Sandy, stark naked after the recent struggle, heaved himself into a Dying Gladiator pose. “What do you care? I shan’t tell you.” He collapsed again.

“Sandy. Listen to me—”

“No,” said Ralph. He pushed Alec on one side, not unkindly but with finality. “Listen to me. How much more responsibility do you expect Alec to take for you, you fish-bellied, blackmailing little crap? You’re talking to me now. Are you going to tell us what you’ve taken, or shall I send Spud here to phone the hospital? Well? Take your choice.”

Closing his eyes, Sandy murmured, “Only—aspirin. What there was in the bottle.”

Ralph looked at Alec. “How much?”

“Not more than a dozen tablets. He must have brought most of it up.”

It seemed, indeed, that there was no more to come. They rolled Sandy’s limp form off the bath mat, and Laurie swilled it under the tap. Ralph said, “Better give him a tot, I suppose?”

“Not if he’s bleeding much. I’ll have a look.” Alec untwisted the toothbrush from the tourniquet. “Good Lord, Ralph, you put this on tight enough.”

“It’s supposed to be a tourniquet. Not a bangle.”
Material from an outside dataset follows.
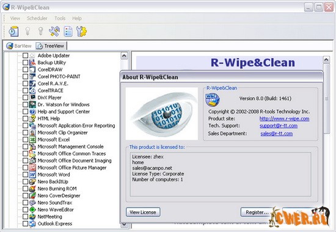Click tree list scroll-up arrow
336x232 pixels.
coord(124,56)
“My hand’s gone dead,” moaned Sandy, reviving a little and working his fingers about. A dark red, sluggish bleeding at once started again. Alec stared at the razor cut, drawing his brows together, before he pressed back the pad and put the bandage on.

Ralph said, “Don’t tell me, I know. It needs stitching.”
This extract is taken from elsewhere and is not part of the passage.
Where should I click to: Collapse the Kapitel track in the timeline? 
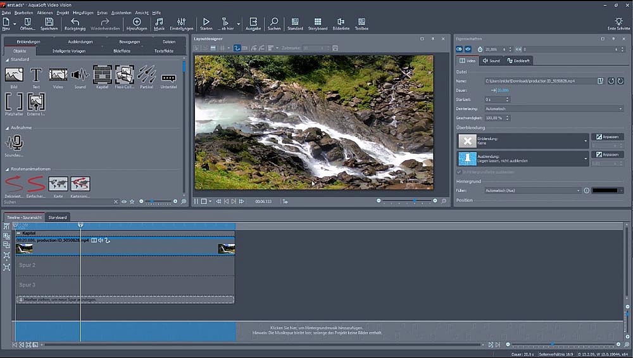pos(18,233)
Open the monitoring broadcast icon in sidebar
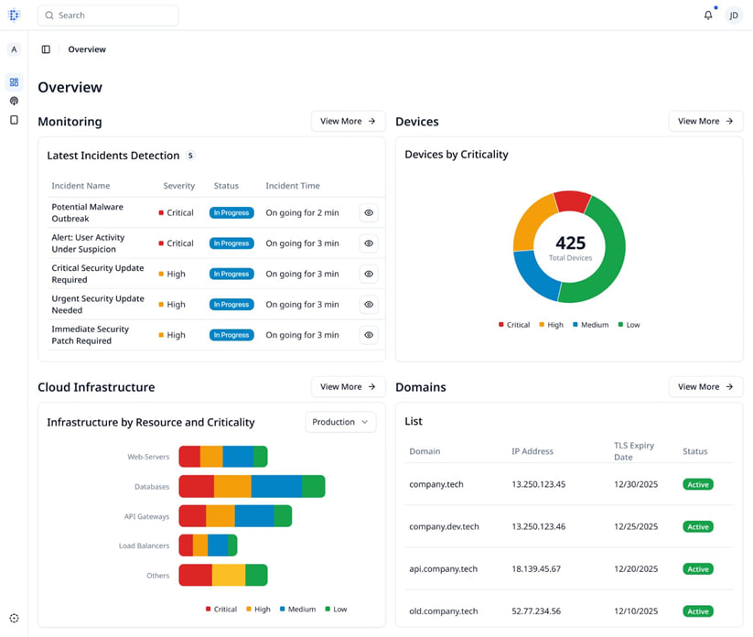 click(14, 101)
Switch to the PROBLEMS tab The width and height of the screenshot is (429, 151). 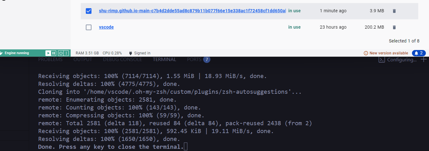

“Yes,” said Alec. His examination of the wound had been confident and decisive; now suddenly he looked up at Ralph, worried to rags, his resources scattered, a civilized mind put out of gear by an uncivilized situation. “What on earth shall we do, Ralph? I’ve got nothing here.”

“I’ll drive you down to the hospital. You can pick the things up there, surely. Spud’ll cope with everything here all right; won’t you, Spud?”

He smiled at Laurie, briefly. More than anything till now, the smile evoked a host of memories. For that casual accolade, cutthroat little competitions, all the shrewder for being tacit and undiscussed, had gone on all over the School. It looked strange in this hole-and-corner, squalid setting, touched still as it was with confident assumptions and open skies.

“Of course I will.”

Ralph smiled again, which hadn’t happened at school, and said, “Right. Let’s heave him into bed and get going.”

Alec, however, looked more worried than ever. “The trouble about the hospital is, I might get stuck there.”

“How d’you mean, stuck?”

“If the warning goes. I”—he looked down at Sandy, wretchedly—“I’m supposed to be on a casualty team. If there was a raid. Often there’s nothing to do, but if I were in the place I couldn’t walk out of it.” He reached for the dressing-gown and tucked it around Sandy, who was now shivering violently.

Ralph said expressionlessly, “He’s on call too, I suppose?”

Alec looked up at him. “Ralph. Have a heart.”

“Sorry,” said Ralph. Again Laurie felt that he shouldn’t be there.

“Look,” he said, “before we start getting him out, would you like anything done about the people upstairs? We must have been in here quite a while.”

“About eight minutes. Yes, Spud, go and get rid of them, will you?”